### What to work on
What are the lines, written out exactly, from the one containing "Where should I click to: Toggle" to the end of the entries below? Include both ends and nothing more.

### Record set
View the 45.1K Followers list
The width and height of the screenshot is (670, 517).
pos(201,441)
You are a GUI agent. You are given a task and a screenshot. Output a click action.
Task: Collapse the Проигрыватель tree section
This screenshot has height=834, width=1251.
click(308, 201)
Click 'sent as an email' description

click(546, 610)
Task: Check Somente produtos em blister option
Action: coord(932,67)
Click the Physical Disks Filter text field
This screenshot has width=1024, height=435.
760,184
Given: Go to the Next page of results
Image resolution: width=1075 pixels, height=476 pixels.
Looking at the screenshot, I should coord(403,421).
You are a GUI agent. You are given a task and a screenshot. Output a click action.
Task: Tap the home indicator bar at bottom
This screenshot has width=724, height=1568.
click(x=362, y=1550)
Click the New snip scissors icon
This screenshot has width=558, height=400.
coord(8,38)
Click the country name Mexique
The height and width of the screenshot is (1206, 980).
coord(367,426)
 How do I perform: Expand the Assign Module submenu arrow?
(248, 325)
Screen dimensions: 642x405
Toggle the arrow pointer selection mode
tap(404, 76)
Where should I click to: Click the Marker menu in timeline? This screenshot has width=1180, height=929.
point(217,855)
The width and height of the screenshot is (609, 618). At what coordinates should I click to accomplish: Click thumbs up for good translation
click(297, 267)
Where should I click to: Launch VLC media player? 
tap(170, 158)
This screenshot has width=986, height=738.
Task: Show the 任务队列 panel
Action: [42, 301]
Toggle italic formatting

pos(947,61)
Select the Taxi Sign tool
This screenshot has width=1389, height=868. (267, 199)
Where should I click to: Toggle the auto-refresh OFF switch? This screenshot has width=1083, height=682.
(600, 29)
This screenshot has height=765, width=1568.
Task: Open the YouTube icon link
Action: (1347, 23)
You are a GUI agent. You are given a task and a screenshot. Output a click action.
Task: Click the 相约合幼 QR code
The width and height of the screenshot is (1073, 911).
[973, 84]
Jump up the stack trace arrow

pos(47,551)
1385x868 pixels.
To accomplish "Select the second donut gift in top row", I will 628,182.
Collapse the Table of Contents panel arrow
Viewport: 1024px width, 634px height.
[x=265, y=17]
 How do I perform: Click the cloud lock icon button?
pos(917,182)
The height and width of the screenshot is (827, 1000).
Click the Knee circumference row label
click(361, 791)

### The completed task
Where should I click to: Toggle the auto-refresh OFF switch? This screenshot has width=1083, height=682.
(600, 29)
This screenshot has height=765, width=1568.
Task: Open the YouTube icon link
Action: (1347, 23)
You are a GUI agent. You are given a task and a screenshot. Output a click action.
Task: Click the 相约合幼 QR code
The width and height of the screenshot is (1073, 911).
[973, 84]
Jump up the stack trace arrow

pos(47,551)
1385x868 pixels.
To accomplish "Select the second donut gift in top row", I will 628,182.
Collapse the Table of Contents panel arrow
Viewport: 1024px width, 634px height.
[x=265, y=17]
 How do I perform: Click the cloud lock icon button?
pos(917,182)
The height and width of the screenshot is (827, 1000).
Click the Knee circumference row label
click(361, 791)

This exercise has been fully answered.